This can also happen when a scope’s not aligned reasonably closely with the bore. Even if there’s enough scope adjustment to sight-in, point-of-impact may not track perfectly straight along horizontal and vertical lines, one reason tube diameters of internally-adjustable scopes have increased since they started becoming popular in the 1930s. Back then, most American scopes had 3/4" or 7/8" tubes, and unless precisely mounted in line with the bore the adjustments could work in strange ways. A larger scope diameter allows the use of a larger erector tube, providing a broader area of contact for the adjustment screws.
The highest and best use of an optical collimator isn’t sighting-in a rifle, since we can do that through old-fashioned bore-sighting.
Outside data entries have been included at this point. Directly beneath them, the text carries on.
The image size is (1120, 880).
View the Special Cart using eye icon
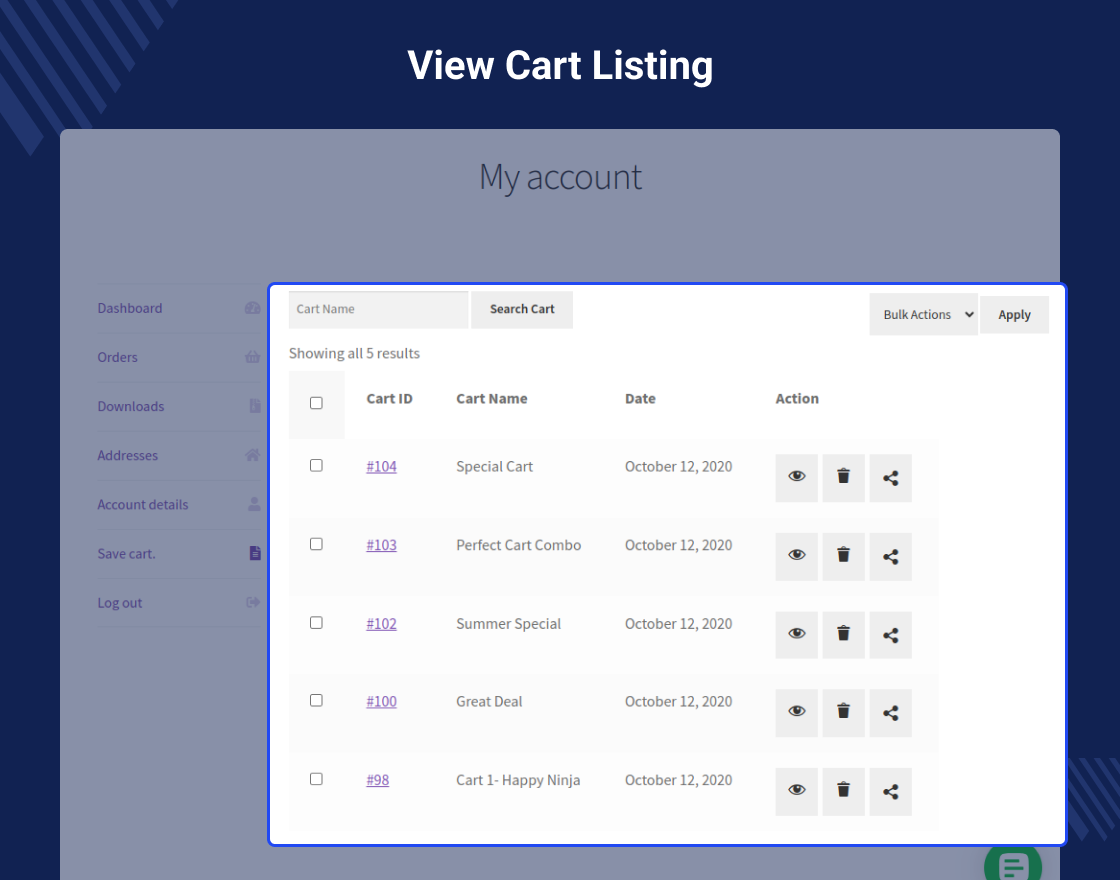tap(796, 477)
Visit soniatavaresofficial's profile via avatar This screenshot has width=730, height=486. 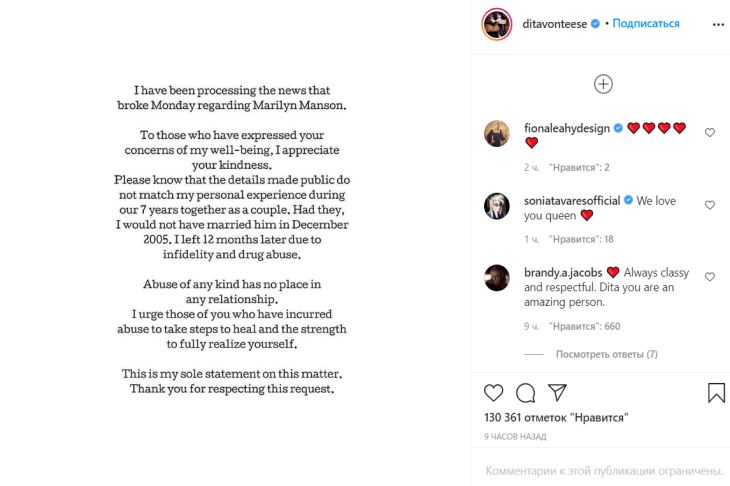click(497, 206)
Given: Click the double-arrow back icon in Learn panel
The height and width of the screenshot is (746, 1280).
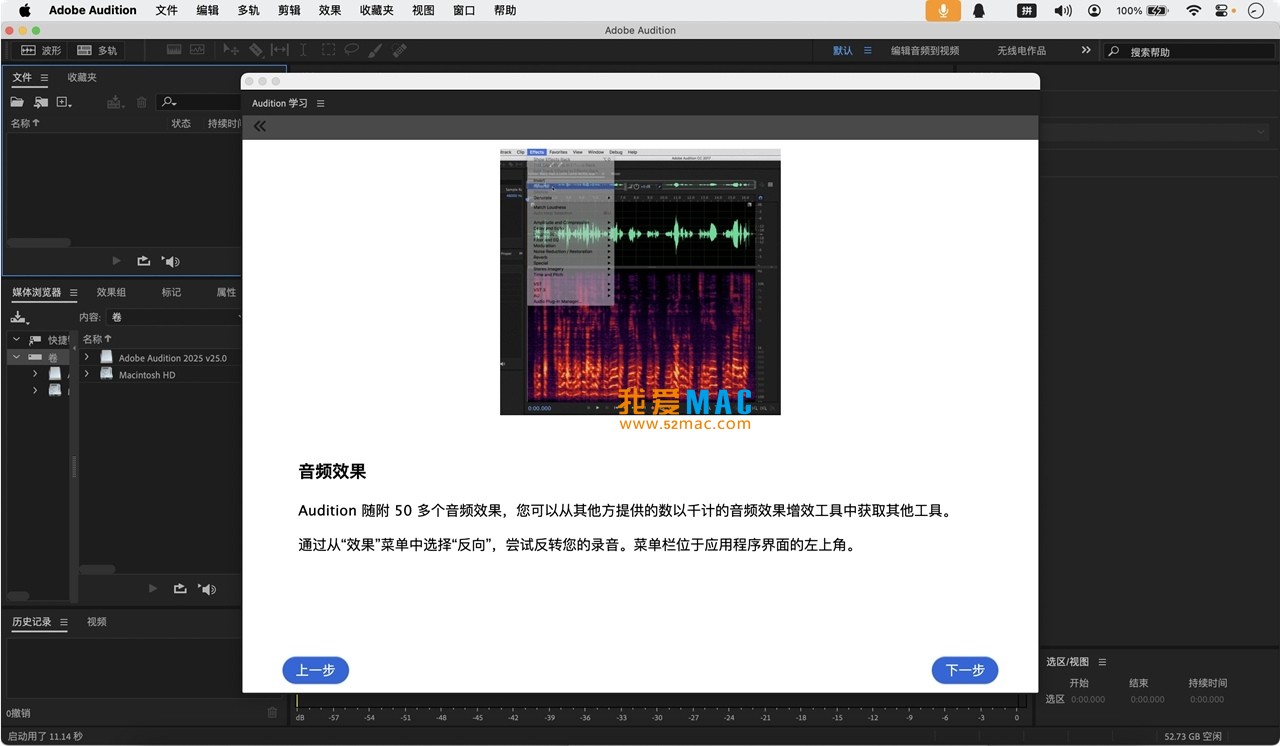Looking at the screenshot, I should (260, 126).
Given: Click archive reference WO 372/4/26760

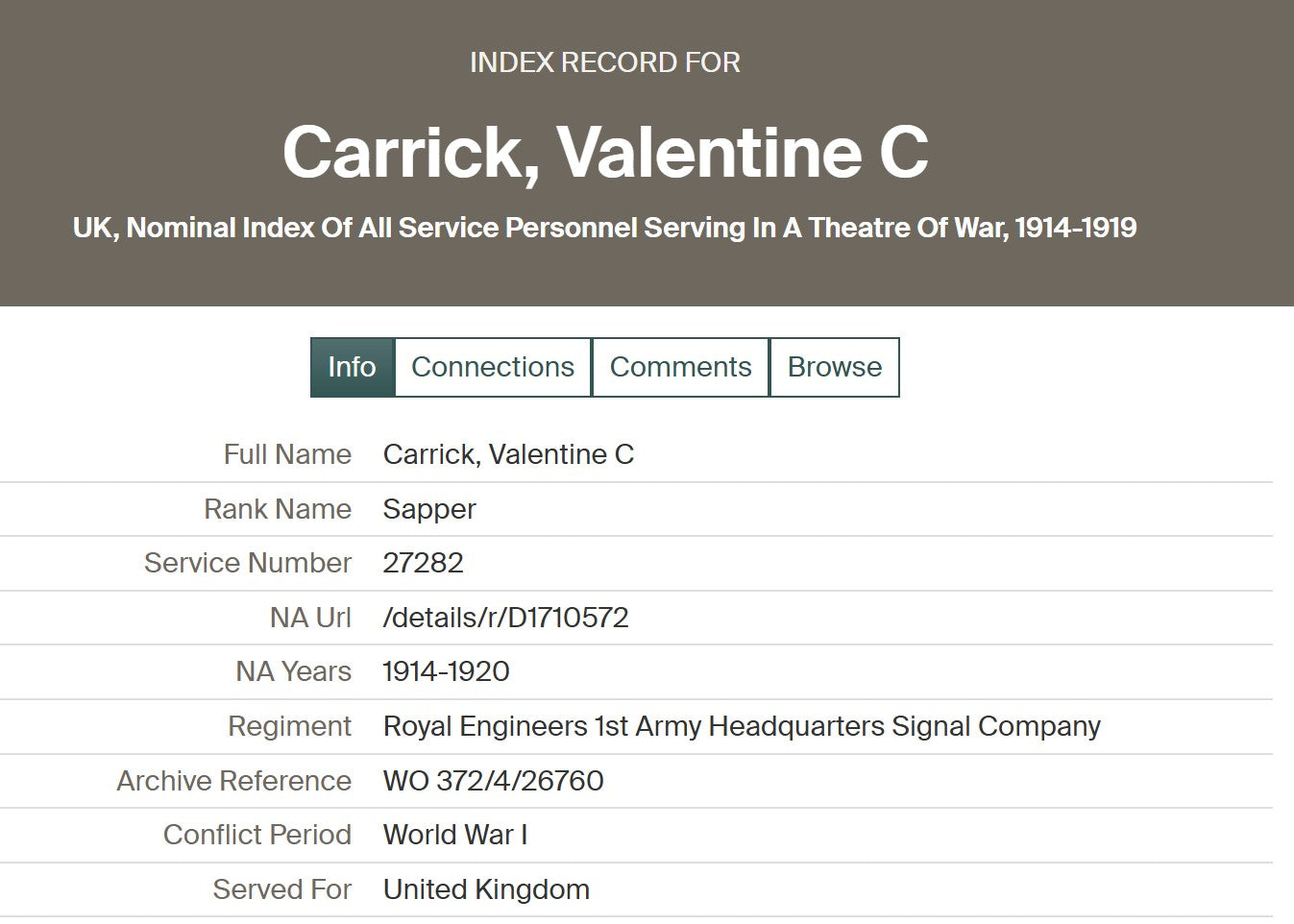Looking at the screenshot, I should [493, 781].
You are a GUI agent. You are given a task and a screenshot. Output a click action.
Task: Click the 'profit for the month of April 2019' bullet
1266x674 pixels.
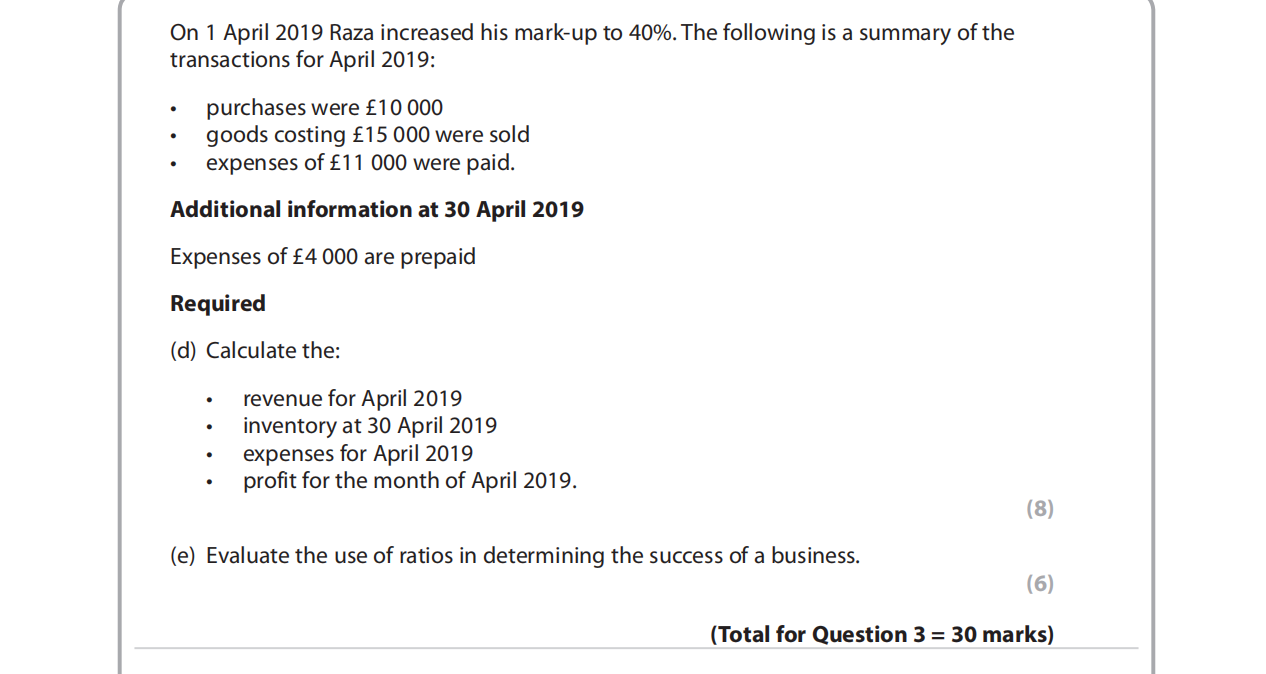(x=409, y=481)
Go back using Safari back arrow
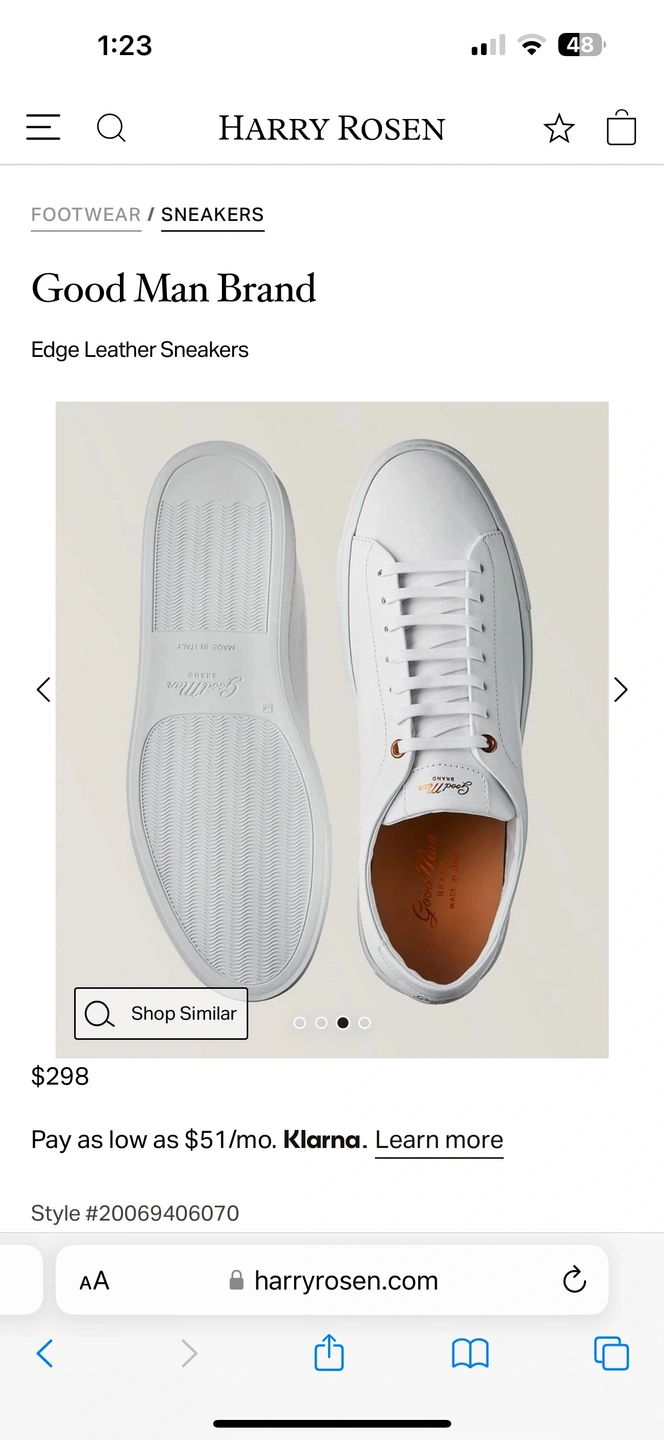The width and height of the screenshot is (664, 1440). [x=45, y=1353]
Instead, a collimator helps us to align our scope with the bore during mounting, then precheck the adjustments before going to the range, by watching the reticle’s movement across the collimator grid while turning the adjustments.
Many of the “faulty” adjustments shooters supposedly encounter in new scopes are actually the result of poor mounting alignment. I mount a lot of scopes every year, including some old ones, and in small-diameter scopes the moving reticle can perform interesting gymnastics. Some even follow S-curves when only one adjustment dial is turned, and smaller curves aren’t uncommon even in modern scopes at the extremes of their adjustment range.
Also, despite modern computer machinery, the final assembly of scopes is performed by humans. New scopes sometimes have machining marks or tiny bits of grit on their adjustment threads, creating slight hitches in the reticle’s movement. These aberrations can often be eliminated by turning the adjustment dials all the way through their range a few times.
Many shooters feel compelled to tighten ring screws like they tighten lug nuts on their pickup, because they worry about the scope shifting in the mounts due to the vicious recoil of their .243 Win. Well, if you really tighten those rings, the erector tube may not be able to shift inside the scope the way it’s supposed to—another reason for erratic adjustments in scopes “right out of the box.” Torque specifications for scope rings are measured in inch-pounds and not foot-pounds.
I’ve even seen variable scopes turned into fixed-powers by gorilla-tightening, and the adjustments of variables are also more commonly affected than those in fixed-power scopes. Variables change magnification by sliding the erector lenses lengthwise inside the erector tube. This requires yet another tube outside the regular erector tube, with angled slots to cam the lenses back and forth, leaving less room inside the main tube than the single-wall erector tube of fixed-power scopes.
If you crush a variable scope even slightly while tightening the mounting rings, the erector tube won’t be able to move as much during windage and elevation adjustments. It may also move erratically, or even “jump” to a different position during the rifle’s recoil, like the erector tube in a scope with a weak erector spring.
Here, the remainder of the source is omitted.